Edico’s funeral pyre flickered hot, licking Sara’s skin as she greeted nobles as a politician and heroes as a friend. In the midst of it, Raul walked up to her wearing a dark expression, axe draped across his back.
“What is… is that?” she asked.
“I think so….” Raul took the axe off his back and handed it to her.
“Yeah,” Sara said, “this’s it. This is Halkon’s Executioner.”
“Where’d it come…” Raul stopped because he already knew the answer. “Why?”
“Because he wants us to win.”
Raul frowned. “But if he gets his way—we’re all gonna die.”
“I think…” Sara took a deep breath. “I think that there’s more to this soul link than it seems like… and he plans to cripple or torture them to make me follow through.”
“And go back together again?”
“Yeah. Not willingly, of course. I’m sure he wants to keep me out of it, but if we do get sent back, he’d get his chance. He could… call the cops on me. Kill me. Take my parents hostage. Show up like nothing happened and then try to kill me after the summoning. Anything but… this. A world where he killed Edico and… is the villain.”
Raul took a deep breath and closed his eyes. Then he lifted the axe. “Is it good, then?”

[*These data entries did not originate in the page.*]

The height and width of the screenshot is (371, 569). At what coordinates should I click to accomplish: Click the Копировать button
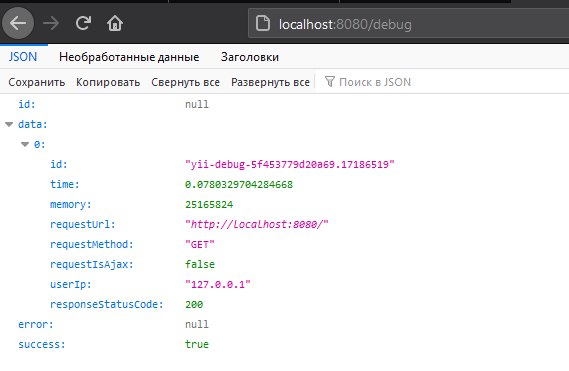[108, 82]
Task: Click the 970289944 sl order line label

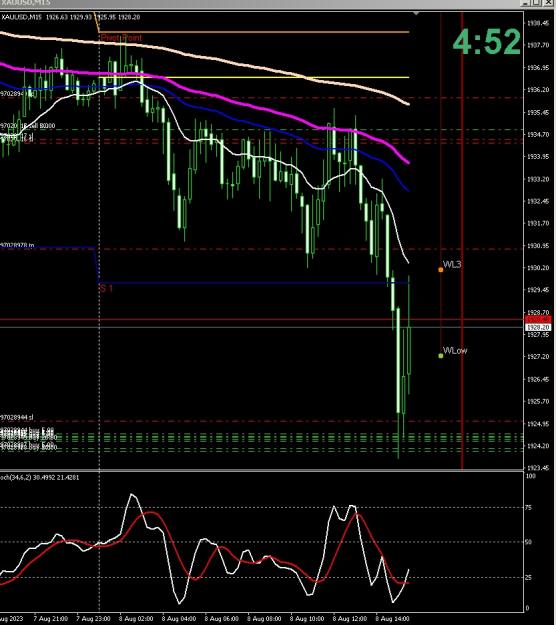Action: coord(17,417)
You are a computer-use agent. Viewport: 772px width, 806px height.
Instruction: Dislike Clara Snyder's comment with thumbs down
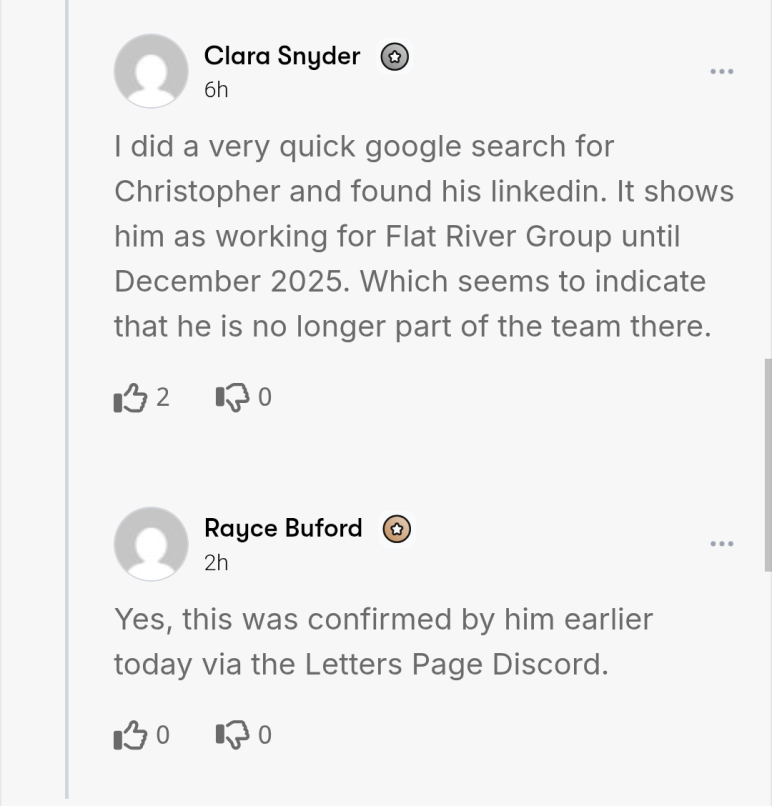point(231,398)
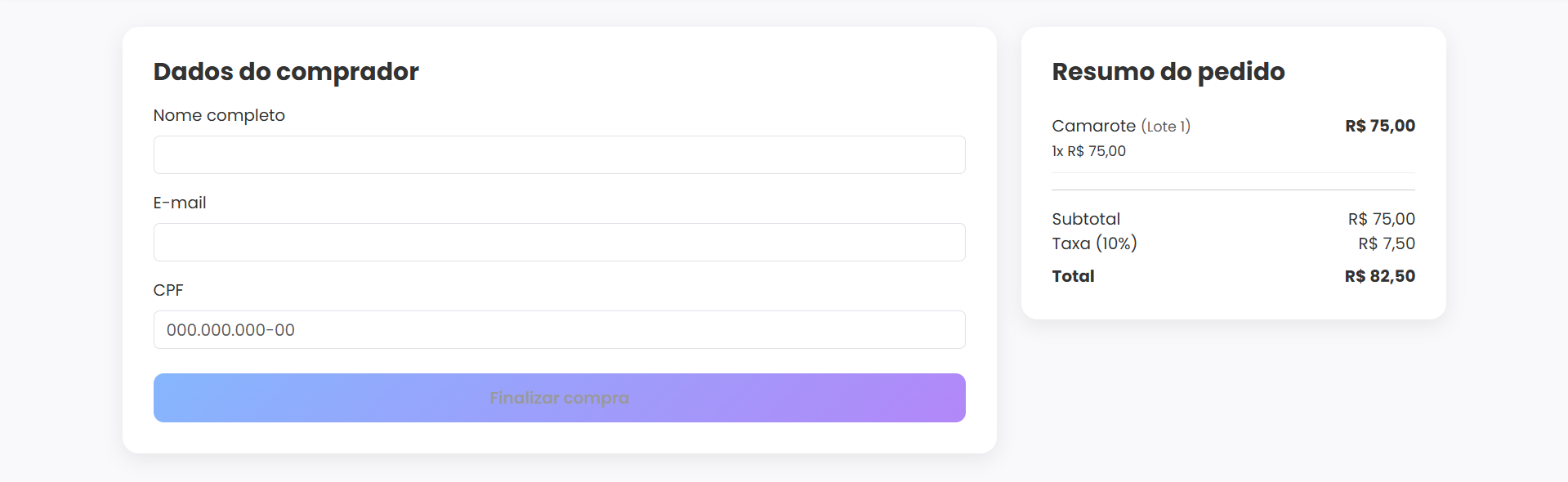Select the Camarote item name
The image size is (1568, 482).
click(1093, 126)
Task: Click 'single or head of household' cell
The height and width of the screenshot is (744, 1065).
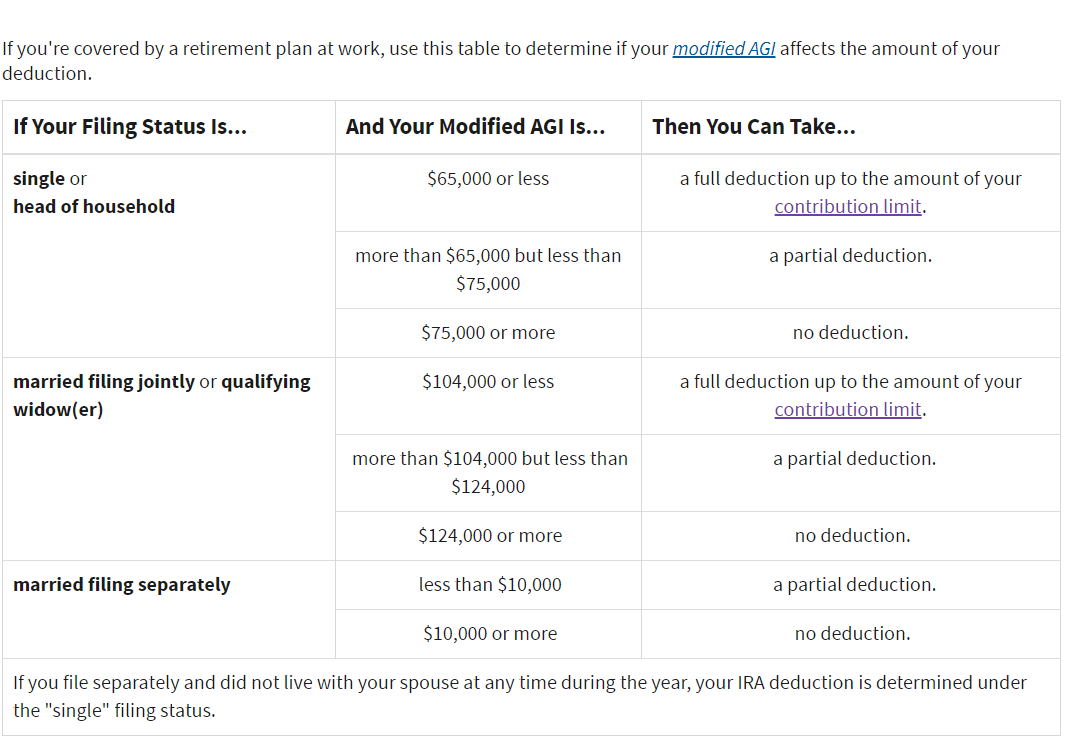Action: 168,255
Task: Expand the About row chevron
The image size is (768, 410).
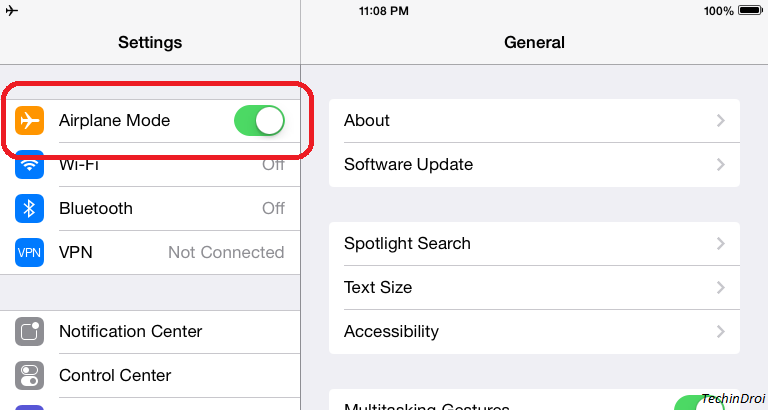Action: point(720,121)
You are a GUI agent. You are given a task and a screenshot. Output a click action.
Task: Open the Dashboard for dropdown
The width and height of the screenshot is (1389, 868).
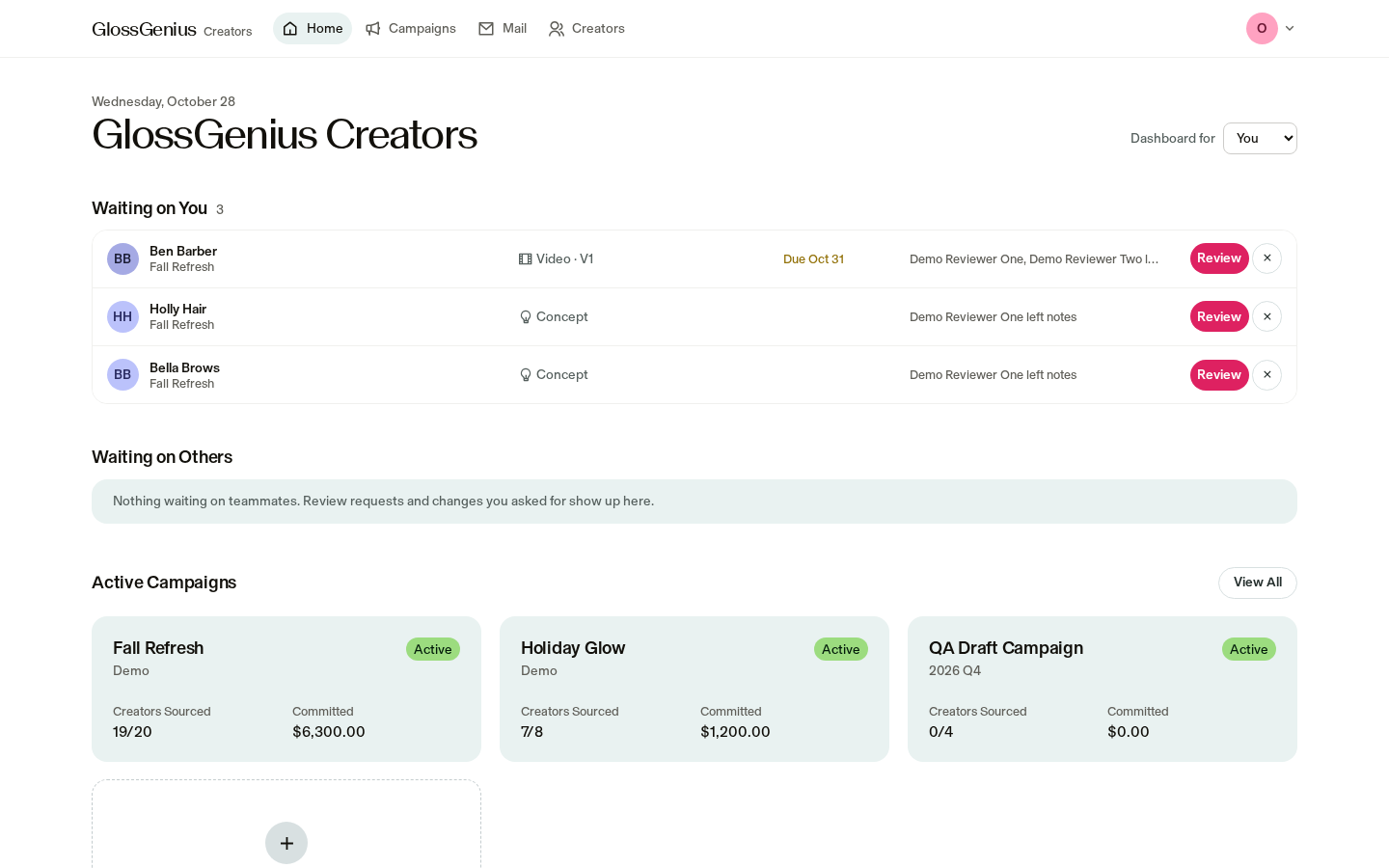pyautogui.click(x=1260, y=138)
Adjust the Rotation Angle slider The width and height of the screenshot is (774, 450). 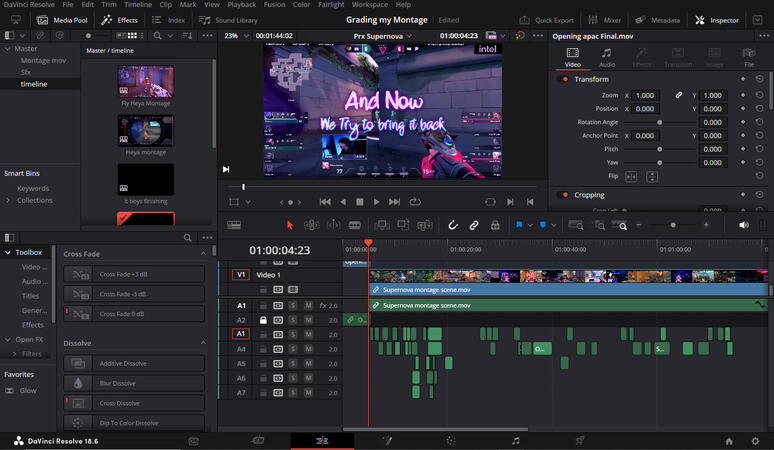[x=659, y=122]
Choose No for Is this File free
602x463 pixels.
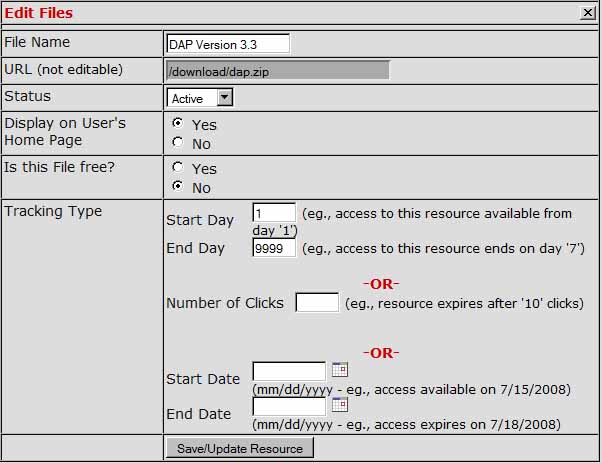(x=178, y=186)
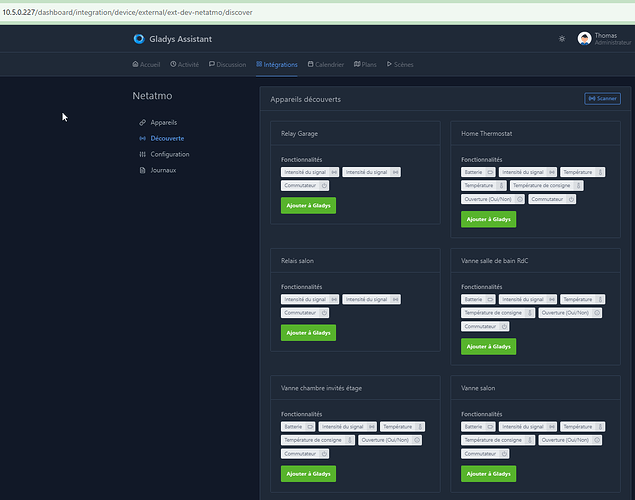Open Configuration in Netatmo sidebar
Screen dimensions: 635x500
[164, 154]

Sara picked it up and examined it. “We’ll have it checked out. I’d think it was impossible for someone to modify Halkon’s work, but…” She sighed.
“Yeah,” Raul said.
“Get some rest,” Sara said.
“You, too.”
“I’ll try.”
“I think you will.”
Sara’s eyes opened wide, and she looked at Kye. “I think I will.” Now that she had Kye, she could dream again—just like she used to.
Sara fell asleep within three minutes of returning to her and Kye’s room. She slept well.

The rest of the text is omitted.